Le Généraliste. Le rapport Daudigny-Deroche* recommande une augmentation annuelle du prix du tabac de 10 % pendant cinq ans. Qu’en pensez-vous ?
Pr Bertrand Dautzenberg. Toute augmentation du prix du tabac, à partir du moment où elle est significative, fait diminuer la consommation. On a eu l’expérience d’une petite augmentation du prix de 5,5 % qui a été, à six reprises, totalement inefficace. En revanche, toute augmentation de 10 % est efficace et fait diminuer de 4 % environ les ventes de tabac et la consommation. Et pourtant, bien que sachant cela, le secrétaire d’État au Budget, Christian Eckert a décidé délibérément, a priori sur ordre de l’Élysée, de supprimer, à l’automne dernier, l’augmentation systématique des taxes qui étaient indexées sur le prix moyen de vente du tabac de l’année précédente. Depuis, on a observé qu’au cours des quatre premiers mois de l’année, la diminution de consommation de tabac constatée les mois précédents a disparu. Soit un cadeau de 100 millions d’euros, pris dans la poche des Français, aux multinationales du tabac. Il s’agit donc d’un scandale absolu.
Quelle était la logique de cette décision ?
Pr B.D. Je ne vois d’autre explication que celle des promesses émanant des lobbies du tabac.

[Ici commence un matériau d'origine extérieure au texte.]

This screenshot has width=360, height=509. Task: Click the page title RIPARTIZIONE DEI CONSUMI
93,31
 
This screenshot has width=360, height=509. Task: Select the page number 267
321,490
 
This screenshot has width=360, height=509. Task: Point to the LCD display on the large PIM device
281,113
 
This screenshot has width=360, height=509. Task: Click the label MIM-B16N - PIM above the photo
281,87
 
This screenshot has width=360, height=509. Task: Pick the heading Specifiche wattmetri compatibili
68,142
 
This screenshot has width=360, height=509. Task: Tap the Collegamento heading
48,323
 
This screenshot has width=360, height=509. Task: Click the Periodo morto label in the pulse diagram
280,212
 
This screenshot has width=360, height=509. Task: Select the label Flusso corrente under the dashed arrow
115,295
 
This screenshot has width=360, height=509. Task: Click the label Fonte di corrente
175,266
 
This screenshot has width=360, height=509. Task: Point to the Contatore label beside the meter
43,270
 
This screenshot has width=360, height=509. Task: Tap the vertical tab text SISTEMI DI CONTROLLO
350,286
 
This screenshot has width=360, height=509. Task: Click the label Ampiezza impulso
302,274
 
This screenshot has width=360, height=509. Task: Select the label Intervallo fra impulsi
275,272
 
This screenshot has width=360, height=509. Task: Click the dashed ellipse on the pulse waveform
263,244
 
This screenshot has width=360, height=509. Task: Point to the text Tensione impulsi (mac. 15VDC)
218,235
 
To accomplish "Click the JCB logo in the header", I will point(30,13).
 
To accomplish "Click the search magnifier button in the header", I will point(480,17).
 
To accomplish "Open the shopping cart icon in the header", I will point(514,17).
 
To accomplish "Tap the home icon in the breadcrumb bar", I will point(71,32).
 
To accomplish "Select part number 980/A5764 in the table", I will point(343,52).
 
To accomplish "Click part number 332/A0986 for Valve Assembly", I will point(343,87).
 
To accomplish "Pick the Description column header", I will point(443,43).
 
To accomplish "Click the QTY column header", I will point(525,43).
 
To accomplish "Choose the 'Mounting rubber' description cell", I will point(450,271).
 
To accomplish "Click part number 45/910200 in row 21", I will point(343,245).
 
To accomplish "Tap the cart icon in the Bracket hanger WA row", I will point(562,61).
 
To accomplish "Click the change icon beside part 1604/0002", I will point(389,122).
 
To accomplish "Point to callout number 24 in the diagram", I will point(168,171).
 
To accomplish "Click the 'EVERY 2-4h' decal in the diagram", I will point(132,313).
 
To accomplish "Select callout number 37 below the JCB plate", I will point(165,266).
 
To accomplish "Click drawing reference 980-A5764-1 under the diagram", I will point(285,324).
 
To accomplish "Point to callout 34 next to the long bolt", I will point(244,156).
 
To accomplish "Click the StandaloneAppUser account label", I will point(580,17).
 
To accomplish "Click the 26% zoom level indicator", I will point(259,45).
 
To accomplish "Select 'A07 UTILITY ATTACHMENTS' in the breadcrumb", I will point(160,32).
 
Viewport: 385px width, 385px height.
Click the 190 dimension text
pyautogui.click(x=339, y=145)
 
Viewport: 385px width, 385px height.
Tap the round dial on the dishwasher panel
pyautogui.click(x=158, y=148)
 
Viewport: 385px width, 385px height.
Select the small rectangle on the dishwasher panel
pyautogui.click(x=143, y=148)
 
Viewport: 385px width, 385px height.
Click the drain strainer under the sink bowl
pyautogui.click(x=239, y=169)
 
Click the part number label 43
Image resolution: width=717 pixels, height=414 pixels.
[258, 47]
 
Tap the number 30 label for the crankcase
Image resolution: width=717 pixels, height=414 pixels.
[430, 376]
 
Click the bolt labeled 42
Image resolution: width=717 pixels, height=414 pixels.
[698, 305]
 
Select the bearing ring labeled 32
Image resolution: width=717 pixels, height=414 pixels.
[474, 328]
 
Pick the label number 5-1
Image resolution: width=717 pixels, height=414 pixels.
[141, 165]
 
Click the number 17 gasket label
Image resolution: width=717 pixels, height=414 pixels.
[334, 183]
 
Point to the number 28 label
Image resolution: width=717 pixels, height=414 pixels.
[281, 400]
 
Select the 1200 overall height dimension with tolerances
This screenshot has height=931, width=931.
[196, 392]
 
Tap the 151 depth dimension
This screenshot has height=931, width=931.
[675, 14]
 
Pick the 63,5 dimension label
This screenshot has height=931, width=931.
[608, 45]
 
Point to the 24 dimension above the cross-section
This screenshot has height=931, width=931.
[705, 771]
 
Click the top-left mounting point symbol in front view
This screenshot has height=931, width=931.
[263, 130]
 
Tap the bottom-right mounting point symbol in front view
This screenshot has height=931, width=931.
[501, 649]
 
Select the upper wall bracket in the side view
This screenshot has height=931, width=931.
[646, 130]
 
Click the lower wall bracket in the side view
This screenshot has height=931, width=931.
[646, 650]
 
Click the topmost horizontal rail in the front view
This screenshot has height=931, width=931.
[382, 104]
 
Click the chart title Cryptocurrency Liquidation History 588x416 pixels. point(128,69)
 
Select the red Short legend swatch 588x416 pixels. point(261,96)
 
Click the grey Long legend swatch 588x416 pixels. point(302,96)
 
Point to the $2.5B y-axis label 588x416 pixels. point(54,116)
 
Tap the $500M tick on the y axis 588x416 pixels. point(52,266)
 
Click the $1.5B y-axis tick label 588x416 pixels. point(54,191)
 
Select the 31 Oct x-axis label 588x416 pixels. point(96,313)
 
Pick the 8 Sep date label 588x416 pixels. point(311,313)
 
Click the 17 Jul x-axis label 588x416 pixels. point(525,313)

Comment faire pour que l’augmentation de 10 % par an des prix du tabac soit effectivement mise en œuvre ?
Pr B.D. Cette politique est nécessaire et doit être conduite par le ministère de la Santé qui doit être autonome sur ce dossier et non par le ministère du Budget. On assiste, en effet, à une bataille entre le premier qui voudrait conduire une bonne politique et le second qui considère le tabac comme un produit de perception de taxes, alors que c’est une denrée qui constitue un véritable problème de santé publique. Non seulement, le tabac tue 78 000 Français par an mais en plus il ruine le pays : s’il rapporte 15 milliards de taxes, son coût annuel est de 45 milliards.
Quid de la contrebande qui serait induite par les hausses du prix du tabac ?
Pr B.D. Les industries du tabac (Phillip Morris, Japan Tobacco, British American Tobacco) payent chaque année depuis dix ans à la France et à l’Europe des dizaines de millions d’euros pour éviter les procès pour organisation de la contrebande de tabac et blanchiment de l’argent. Cette situation concerne toute l’Europe. Par exemple, en vendant leurs paquets de contrebande en Europe de l’Est moins cher que le prix normal, ils attirent des jeunes et des nouveaux clients désargentés. Puis, quand ces nouveaux consommateurs sont bien accrochés à une marque, ces sociétés se mettent à lutter contre la contrebande.
Quel est le rôle des professionnels de santé dans la lutte anti-tabac ?
Pr B.D. Les professionnels de santé doivent accompagner tout patient fumeur vers l’arrêt, mais ils ne sont pas aidés par les dernières recos de la HAS. Celles-ci préconisent d’abord le conseil au malade, la motivation. En cas d’échec, les substituts nicotiniques et, en dernier recours, le Champix®. Les médicaments les plus efficaces sont donc préconisés en dernier. Ces recos sont donc des conseils de mauvaise pratique qui désorientent les médecins. L’association de substituts nicotiniques oraux et en patchs triple le taux de succès. Tout comme le Champix® qui donne des effets secondaires rares, et qui reste banni du remboursement. Les évaluations ne prennent plus en compte le rapport risque/efficacité pour le patient mais le risque pour les agences sanitaires et le gouvernement.
Que doit faire le médecin face à un patient fumeur ?
Pr B.D. Le médecin doit expliquer au patient que s’il fume, c’est parce que, dans la partie basse de leur cerveau, des récepteurs nicotiniques crient famine de nicotine. Ensuite, il faut saturer le malade de nicotine par des patches ou par cigarette électronique. L’apport de nicotine doit être permanent pendant la journée. Dès que cet apport est permanent, et non plus par pics, comme avec la cigarette, le nombre de récepteurs cérébraux à la nicotine diminue de 1 % par jour. Chez les malades qui se mettent à la cigarette électronique, on constate qu’au début, ils achètent de grosses concentrations de nicotine, puis de moins en moins. Quant aux patches, ils sont arrêtés au bout de 3 à 6 mois. La toxicité d’un an de cigarette électronique dans ces conditions est celle d’un jour de vraie cigarette.
**« Fiscalité et santé publique, état des lieux des taxes comportementales ».